As bad as the diseases in the mountain camps were, tropical ulcers were dreaded more. Slow, decaying killers, they started with a breach in the body’s outer defenses—a small cut from a saw blade, a nick from a flying fragment of rock—and in time were gnarled
caverns of necrotizing flesh. “The thing eats faster than a cancer can even think of eating,” Charley Pryor said. Swelling out and turning up at the edges, the wound unfailingly drew a cloud of blowflies seeking a chance to lay eggs. The only remedy Pryor used was boiling water. It was too hot to touch, but it felt fine on the ulcer. He spent every free minute pouring it over a rag spread over his wound.

Some put maggots into the wounds to eat away the dead flesh. In Burma, the medical staff in Branch Five tore blue cloth from mosquito netting and used it as bandaging. But natural healing was nearly impossible under the circumstances. The best treatment involved outright removal of the gangrenous tendons and muscle—Dr. Henri Hekking favored curettage with a sharpened mess-kit spoon—followed if possible by local treatment with phenol or Lysol and a sprinkling of iodoform powder. His orderly, Slug Wright of the Lost Battalion, called this “the dry method.” It used no water, no soap, no ointment, no mud. You scraped and you sealed and counted on healthy flesh to scab over and heal by itself. Progress was evident after just three or four days. A man usually didn’t survive amputation. Dr. Hekking did not lose a man to a tropical ulcer.

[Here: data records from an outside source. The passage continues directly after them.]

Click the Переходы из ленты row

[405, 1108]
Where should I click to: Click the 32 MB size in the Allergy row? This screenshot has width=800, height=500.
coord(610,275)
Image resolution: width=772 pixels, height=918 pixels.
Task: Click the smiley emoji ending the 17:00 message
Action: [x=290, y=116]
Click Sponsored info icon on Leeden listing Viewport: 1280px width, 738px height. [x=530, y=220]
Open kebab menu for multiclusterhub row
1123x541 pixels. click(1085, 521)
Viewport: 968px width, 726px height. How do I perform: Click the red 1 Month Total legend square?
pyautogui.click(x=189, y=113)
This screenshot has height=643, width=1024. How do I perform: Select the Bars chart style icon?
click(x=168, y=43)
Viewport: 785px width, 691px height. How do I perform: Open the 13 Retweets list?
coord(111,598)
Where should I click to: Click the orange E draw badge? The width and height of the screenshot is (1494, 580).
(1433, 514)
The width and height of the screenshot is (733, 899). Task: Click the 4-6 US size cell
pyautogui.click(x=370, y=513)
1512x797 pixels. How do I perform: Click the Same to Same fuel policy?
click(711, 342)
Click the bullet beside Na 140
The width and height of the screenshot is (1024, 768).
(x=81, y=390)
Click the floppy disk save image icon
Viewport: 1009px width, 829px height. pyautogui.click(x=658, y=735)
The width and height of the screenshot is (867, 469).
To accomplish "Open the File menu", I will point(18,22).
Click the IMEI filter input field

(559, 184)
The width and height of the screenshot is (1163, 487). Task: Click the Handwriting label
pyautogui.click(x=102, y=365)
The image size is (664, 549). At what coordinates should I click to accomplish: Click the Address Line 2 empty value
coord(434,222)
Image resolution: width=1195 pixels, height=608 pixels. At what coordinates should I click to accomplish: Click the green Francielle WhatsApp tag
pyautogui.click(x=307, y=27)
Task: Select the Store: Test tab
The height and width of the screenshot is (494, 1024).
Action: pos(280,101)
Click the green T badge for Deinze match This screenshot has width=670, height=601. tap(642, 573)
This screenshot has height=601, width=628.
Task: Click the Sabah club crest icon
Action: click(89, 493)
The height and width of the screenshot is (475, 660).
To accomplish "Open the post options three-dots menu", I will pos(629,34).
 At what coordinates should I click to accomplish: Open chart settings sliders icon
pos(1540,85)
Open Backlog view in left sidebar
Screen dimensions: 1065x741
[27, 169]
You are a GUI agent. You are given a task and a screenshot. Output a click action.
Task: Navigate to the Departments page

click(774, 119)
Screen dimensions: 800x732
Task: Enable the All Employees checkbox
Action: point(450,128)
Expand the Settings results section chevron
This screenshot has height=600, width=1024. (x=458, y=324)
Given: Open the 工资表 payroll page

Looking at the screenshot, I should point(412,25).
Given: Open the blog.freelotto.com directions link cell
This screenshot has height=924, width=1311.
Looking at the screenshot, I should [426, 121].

One day when John Wisecup was working at the Hellfire Pass cutting site, the Japanese engineers detonated a load of TNT unannounced and caught him in a crossfire of limestone chips. He expected the wound to heal, but it festered and grew. There were good medical people around, but at Hintok they had nothing to work with, not even bandages. Wisecup covered his ulcer with mud and washed it with a hot salt-and-water solution. More ulcers opened up on his feet and legs, then beriberi swelled his belly to the point that the several-mile walk out to Hellfire Pass was too much to take. He was put on light duty: digging pits. The dying buried the dead, most of their graves unmarked. Fighting through roots and mud, Wisecup and Crayton Gordon put as many as seventeen men in a single flooded hole.